Sunday, 19 July 2015

Panda Bear is listened to in this house

I find myself returning to the ‘new’ Panda Bear album again and again – it’s kind of rolled around my soul for the last month or two or three. There’s something euphoric and utterly bleak about it at the same time. It’s all that cracked beauty that’s getting me – you getting me? I’m not sure how I arrived at Panda Bear – it was through a chance encounter with Animal Collective possibly or a mention in Mojo (oh no) about Person Pitch that probably got me started.

It was either Bros or Comfy in Nautica that did it.

I love that cacophonous sound of digital and analogue breaking down and spinning round and round with reverb drenched falsetto like a future Wilson brother hooked up to Detroit and trance. I still have a whole heap of equipment lodged around the house and in various buildings – old synths, drum machines, 8 track recorders, echo units, drum machines, sequencers and laptops with part finished songs and unfinished beats. I sometimes think I might set it all up and record an opus – you know Wilson meets Detroit.

But Panda Bear got there first. Oh he was way out in front.

I don’t listen to as much electronica as I used to. There’s not much room in the day for beats and bleeps when you’ve the madness of young minds running rings round mine. As I said most of the time electronica is confined to solo car journeys – but I can sneak Panda Bear in on the pretext that the kids love The Beach Boys.

So what to say of Panda Bear meets the Grim Reaper – a title already intriguing –like a hallucinatory dub album with dark over(under) tones. Now hear this! Noah Lennox, a.k.a. Panda Bear, a.k.a. one-fourth of the founding members of Animal Collective, sees it like this,  ‘[as] more comic-booky, a little more lighthearted,” he says. “Like Alien Vs. Predator.”

It has that sci-fi/ lo-fi  - oh why appeal. Within the ‘soup’ there are ever morphing sounds and feels – cycles and loops – textures and tones coursing throughout the whole thing. It was made with the collaborative soul of aka Pete Kember (everyone’s got an aka these days) Sonic Boom. A sonic alchemist from way back when who blended psychotropic drugs with paeans to the almighty channelled through electrical velocity, hum and drone.

What’s strange is that this wholly unique and striking long player is ripped from the heart of those sample packs available for all to use.
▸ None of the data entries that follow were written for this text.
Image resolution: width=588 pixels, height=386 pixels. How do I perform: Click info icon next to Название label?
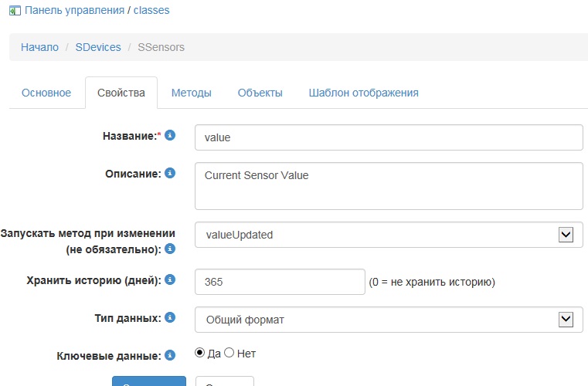click(170, 135)
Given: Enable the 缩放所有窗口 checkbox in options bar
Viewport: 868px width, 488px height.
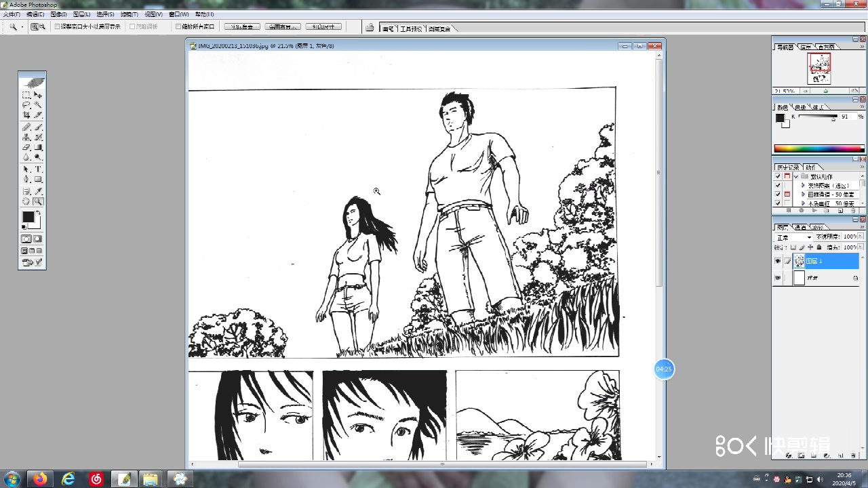Looking at the screenshot, I should [x=178, y=26].
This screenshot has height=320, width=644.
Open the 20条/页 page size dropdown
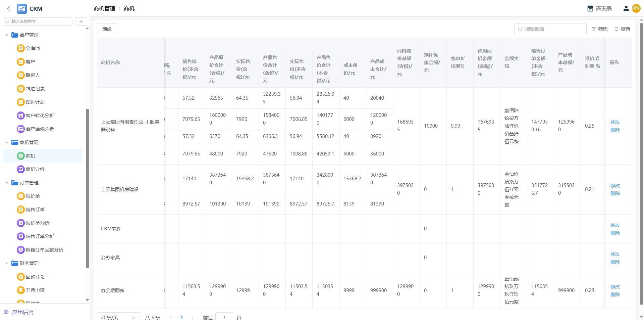pyautogui.click(x=118, y=317)
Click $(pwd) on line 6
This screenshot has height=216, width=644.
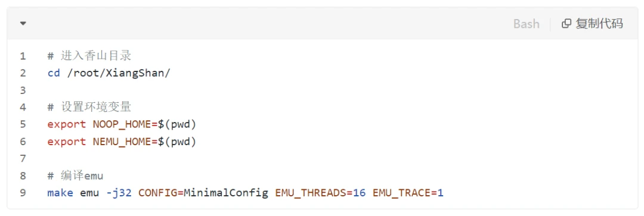(x=177, y=142)
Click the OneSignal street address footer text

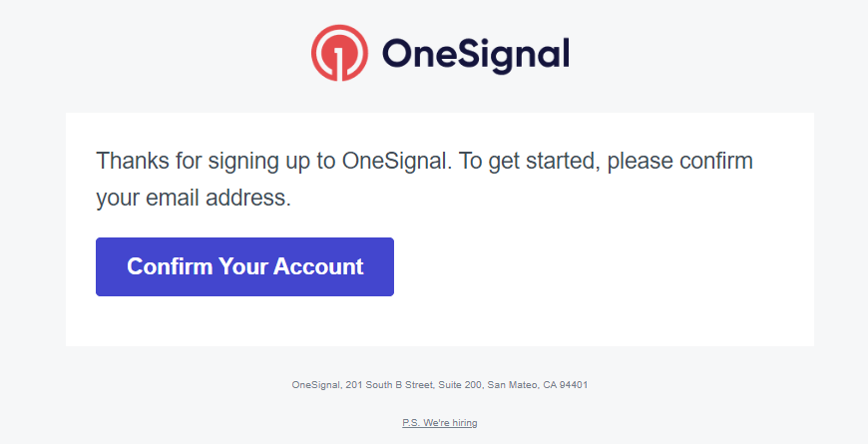(x=440, y=385)
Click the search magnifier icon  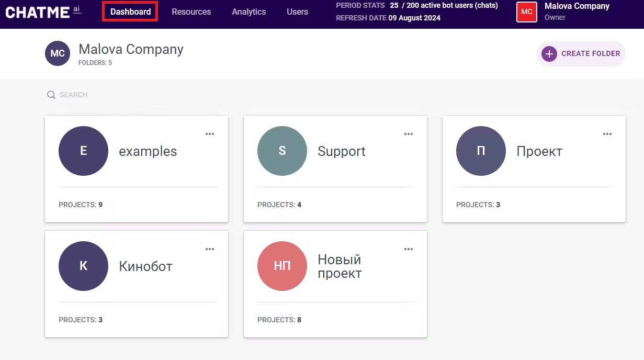[51, 95]
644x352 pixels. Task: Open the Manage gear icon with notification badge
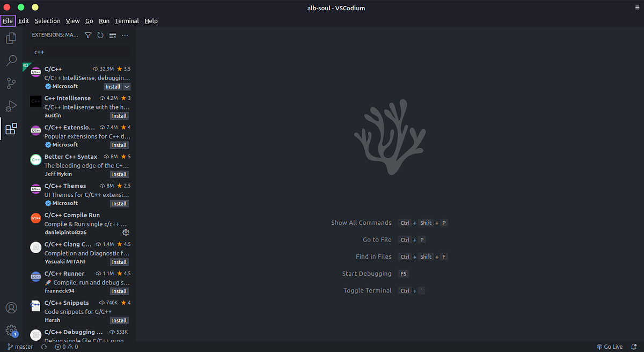11,331
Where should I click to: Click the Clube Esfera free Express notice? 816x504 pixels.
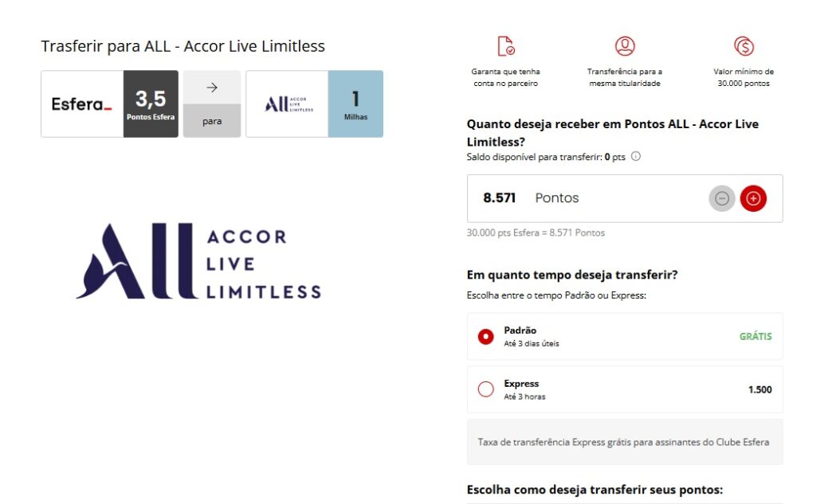click(624, 442)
But it takes a sense of the unknown to transform them beyond the usual and make it unusual, “I got into the idea of taking something that felt kind of common — the opposite of unique — and trying to translate that into something that felt impossible,” he says. The textures for the album came together everywhere from El Paso, Texas, to a garage by the beach near his home in Lisbon, Portugal, where he has lived with his family since 2004. I‘ve put a couple of these stretched out electronic psyche numbers on a compilation for the kids (my kids – that’s who I’m doing it for) and it’s clearly Mr Noah that gets us all going – all nonsense shout outs and something like a ‘big chip on her leg’ – well that’s what we sing.

 It’s electronica sending out viruses to infect the brain.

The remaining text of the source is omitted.